Já passaram 12 anos desde aquele internamento em abril de 2014. Qual foi a sensação no dia em que os médicos lhe confirmaram que a cirurgia e os tratamentos tinham resultado?
Foi ótima. Mas nós, os doentes oncológicos, vivemos sempre num clima de medo. Se sentimos uma constipação ou uma dor, pensamos logo que é o cancro a incomodar-nos de novo. Este clima de medo não sai. Fiquei com a sensação de que estava bem e de que tinha sido bem cuidado, mas o medo ninguém mo tirou; ele mora cá dentro comigo.
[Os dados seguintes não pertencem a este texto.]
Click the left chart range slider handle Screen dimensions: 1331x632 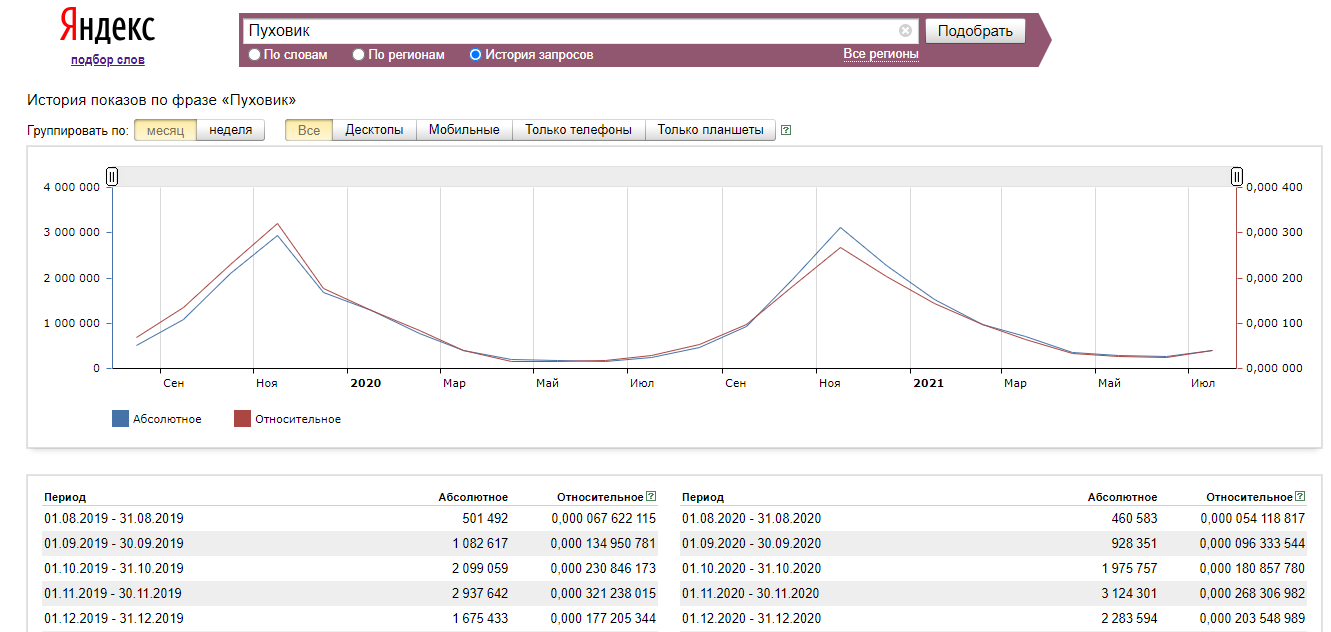(x=112, y=177)
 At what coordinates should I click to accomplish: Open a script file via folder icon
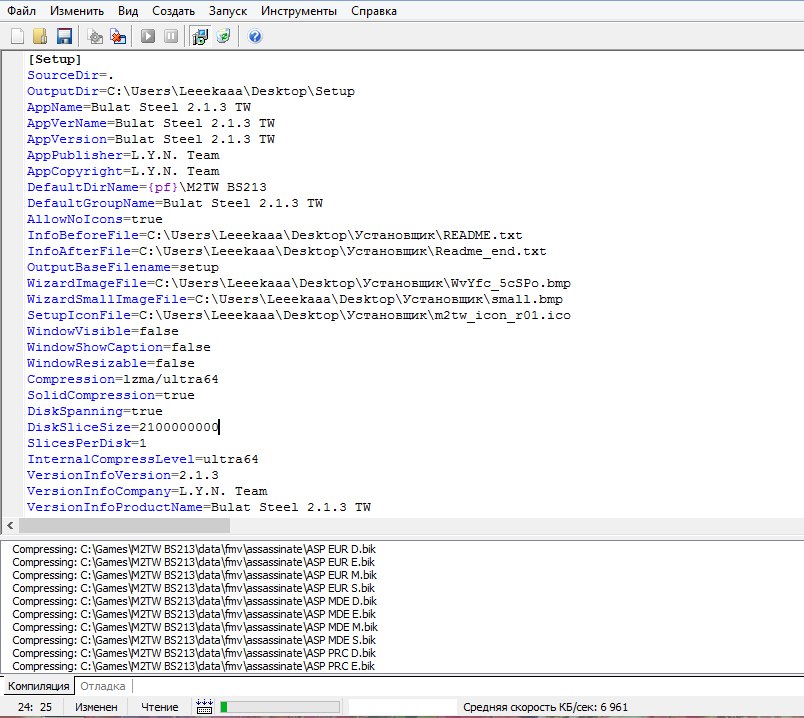[41, 36]
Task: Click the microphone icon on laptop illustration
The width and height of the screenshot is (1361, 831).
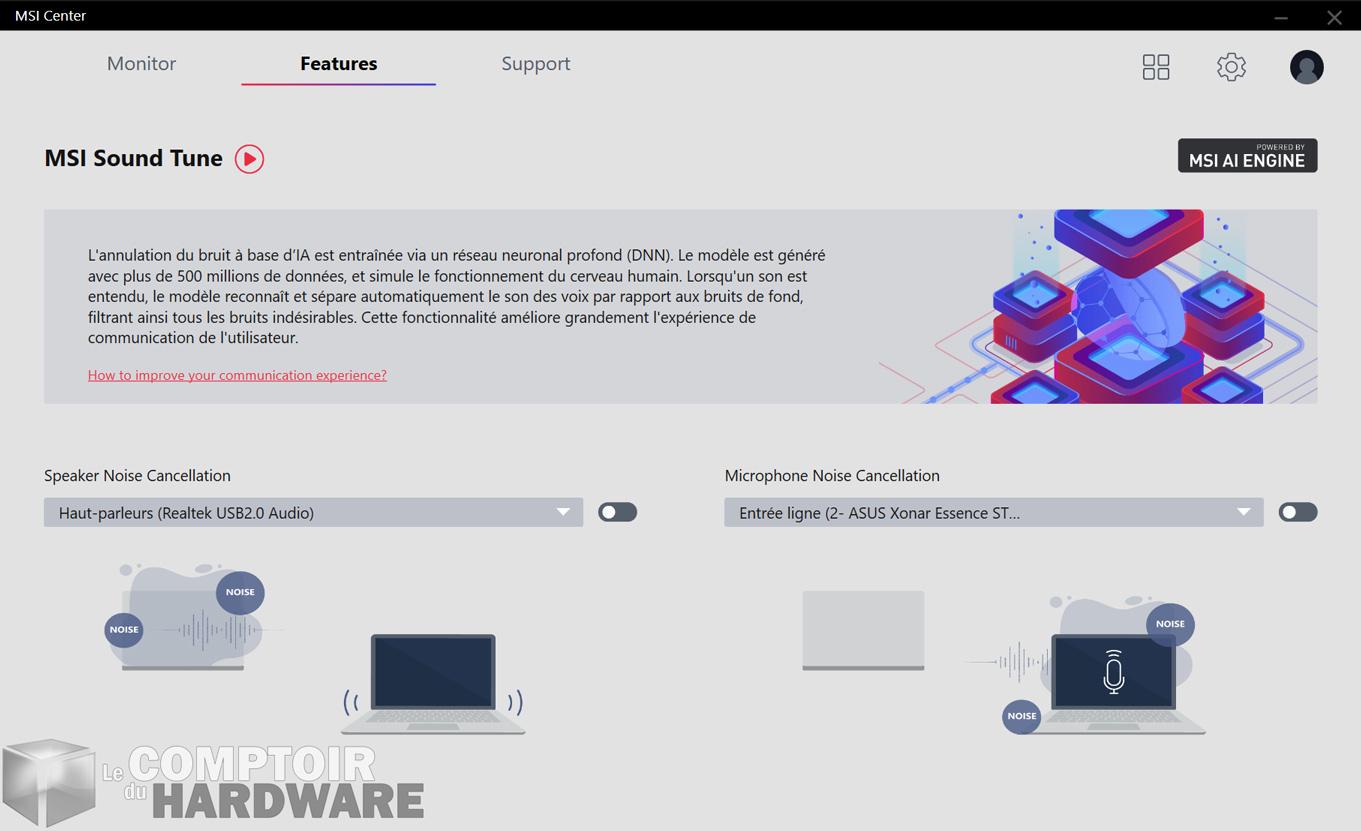Action: pyautogui.click(x=1113, y=671)
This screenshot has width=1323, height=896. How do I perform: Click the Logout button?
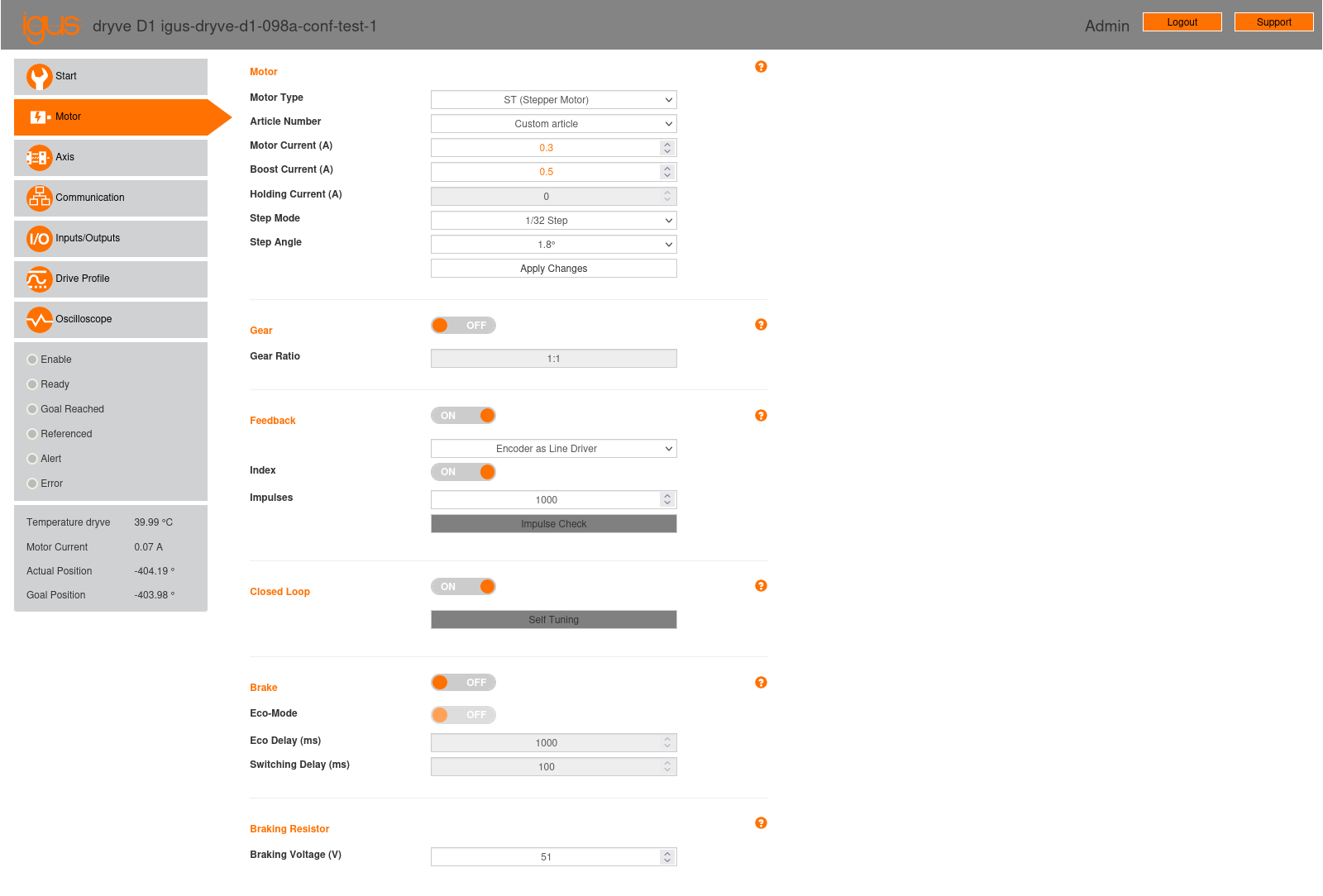pyautogui.click(x=1182, y=22)
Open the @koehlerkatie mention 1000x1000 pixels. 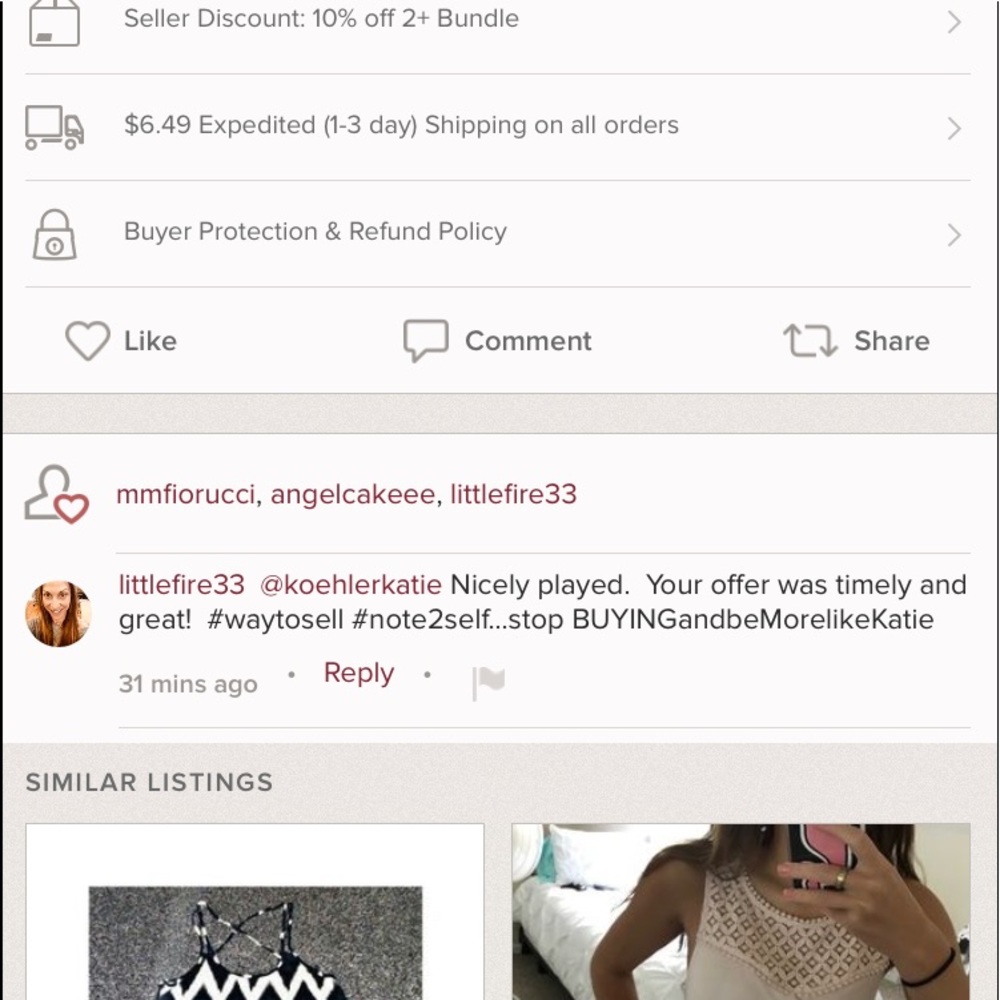[350, 585]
Costuma dizer-se que uma experiência desta dimensão nos obriga a redefinir prioridades. O que é que hoje valoriza na vida que antes talvez não desse tanta importância?
Valorizo tudo. Desde uma simples flor até uma árvore a crescer. Valorizo ainda mais a família e estou muito mais atento a obstáculos que possam surgir. Tudo mudou na minha vida e na minha cabeça, para melhor. Agarrei-me à música e estudei com um professor durante um ano para aprender a tocar cavaquinho. Atualmente, toco num rancho, onde sou o responsável pelas cordas, e também canto noutro grupo aqui perto de mim. Além disso, comprei um carro desportivo que tinha muito gosto em ter, satisfazendo assim um desejo meu.

Que significado têm para si as três palavras da nossa campanha: “Eu sou sobrevivente”?
Eu sou, de facto, um sobrevivente. Fui um homem que não se deixou cair; não me considero um herói, mas considero-me uma pessoa de bastante força. E foi por toda essa força que consegui sobreviver. Por isso mesmo, quero partilhar o meu testemunho com mais pessoas, porque quero ajudar.

Que mensagem de força gostaria de deixar a quem recebeu este diagnóstico recentemente e às suas famílias?
Primeiro que tudo, é que temos de confiar na Medicina. Além disso, temos de preparar a nossa parte psicológica para conseguir suportar todo este processo. Por fim, independentemente da fase do processo em que se encontrem, cuidem da medicação, mas nunca desistam da vida. A nossa vida é um bem precioso e temos de cuidar dela com o mesmo desvelo com que se cuida de um bebé, de algo que é muito valioso.